OncoNet maintains internal test set performance by scoring an average AUROC of 0.84 on the external test set. 18 out of 20 exams present in the external test set are tumor resolution, so we propose a method to evaluate generalization of deep learning models for longitudinal analysis by flipping the ordering of scans in the pair. We flip the progression and resolution pairs of exams resulting in a dataset of 18 progression, 1 resolution and 1 stable. We find that OncoNet scores an AUROC of 0.86 on the flipped external test set. We extend this evaluation to our internal test set by flipping the progression and resolution exams. We find that OncoNet scores average AUROC of 0.81 on the perturbed internal test set.
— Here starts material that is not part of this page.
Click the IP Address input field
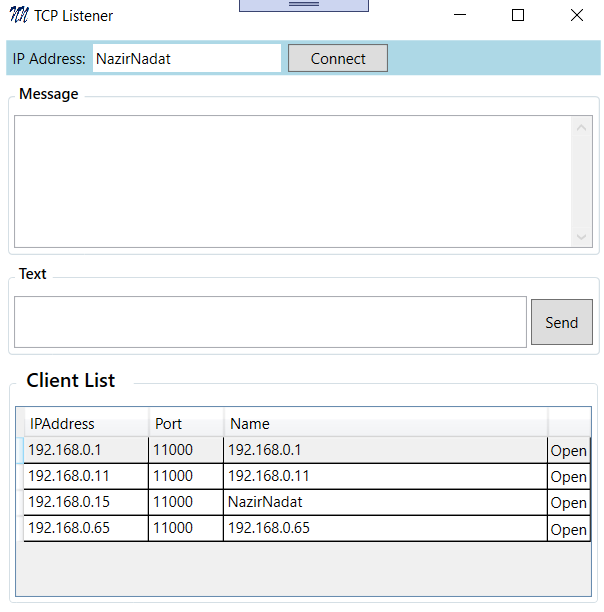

The single pass ablation performs worse on the external set compared to internal by 0.11 AUROC, however maintains performance on the flipped perturbation for both internal and external test sets.See Table 2 for complete metrics.


Model
Data Set Flipped AUROC F1 Precision Recall
OncoNet Internal No 0.85 0.70 0.73 0.70
OncoNet External No 0.84 0.81 0.91 0.75
OncoNet External Yes 0.86 0.92 0.70 0.78
OncoNet Internal Yes 0.81 0.61 0.63 0.64
Single Pass Internal No 0.67 0.54 0.57 0.55
Single Pass External No 0.56 0.59 0.89 0.45
Single Pass External Yes 0.86 0.80 0.86 0.75
Single Pass Internal Yes 0.67 0.54 0.59 0.54

Table 2: Class averaged performance metrics to compare performance across internal and external test sets along with the flipped perturbation

3.3 OncoNet predictions correlate with the Deauville clinical scoring system

A board certified radiologist compared each paired FDG-PET/CT scan in the test set and scored the scans based on the Deauville five point scale. The scoring system is routinely used in clinical practice to quantify treatment response in FDG PET/CT.
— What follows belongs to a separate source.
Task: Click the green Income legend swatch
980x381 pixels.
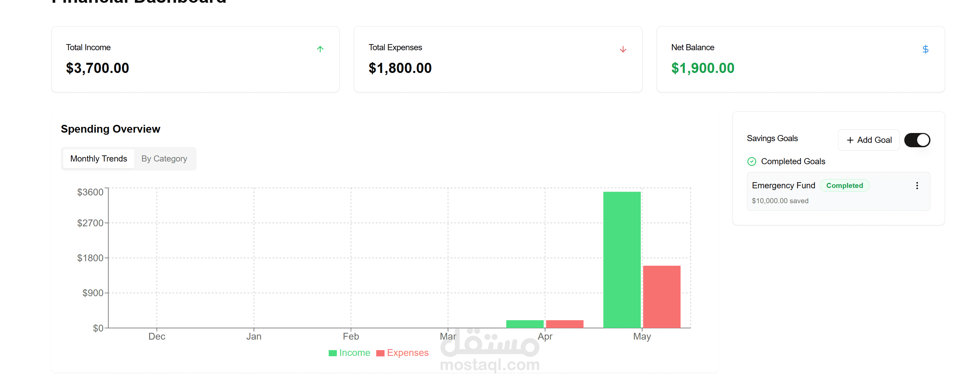Action: [x=333, y=353]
A score of 1,2,3 indicates that there was response to treatment with a granular breakdown provided in the methods. A score of 4 could indicate a partial response where the metabolic activity has either remained constant or reduced but not below the level in the liver. A score of 5 indicates a new tumor or increased metabolic activity compared to the previous scan.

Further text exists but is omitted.